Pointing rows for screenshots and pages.
********************
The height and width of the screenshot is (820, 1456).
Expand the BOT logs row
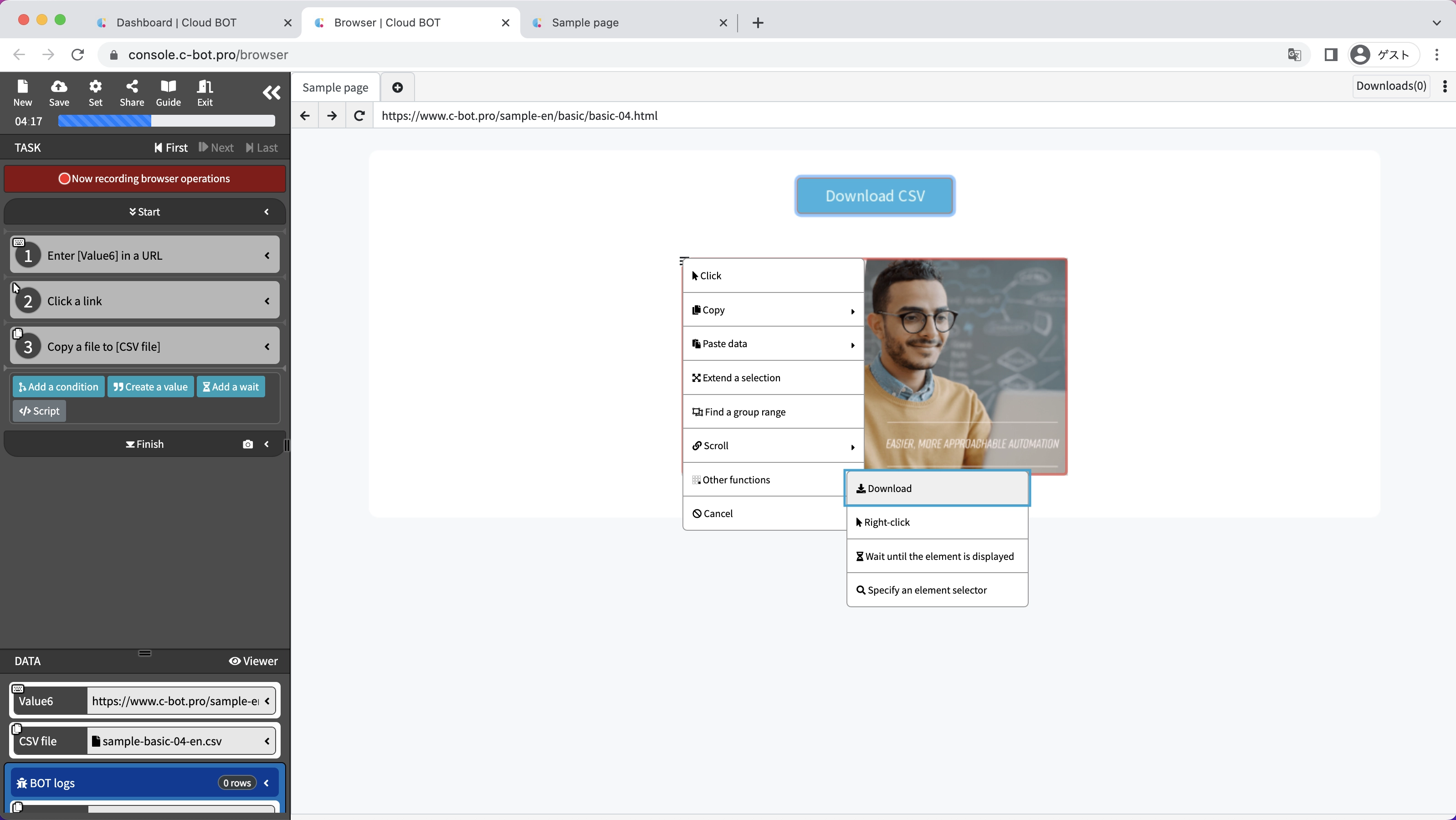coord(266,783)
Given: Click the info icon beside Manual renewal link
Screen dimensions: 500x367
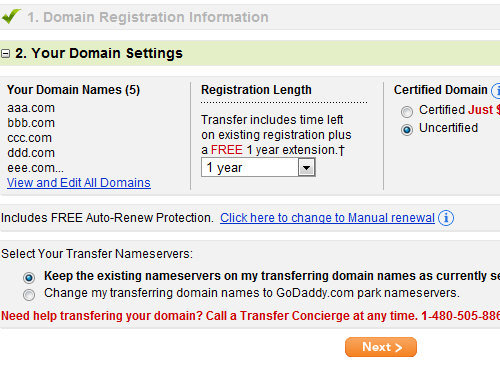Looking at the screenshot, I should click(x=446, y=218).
********************
Objective. Rewrite every row with "info icon" renamed to "information icon" and everything else unchanged. Leave the pictures out.

The solution.
The height and width of the screenshot is (820, 1456).
Expand the BOT logs row
coord(266,783)
Given: Click the information icon beside Manual renewal link
Screen dimensions: 500x367
Looking at the screenshot, I should click(x=446, y=218).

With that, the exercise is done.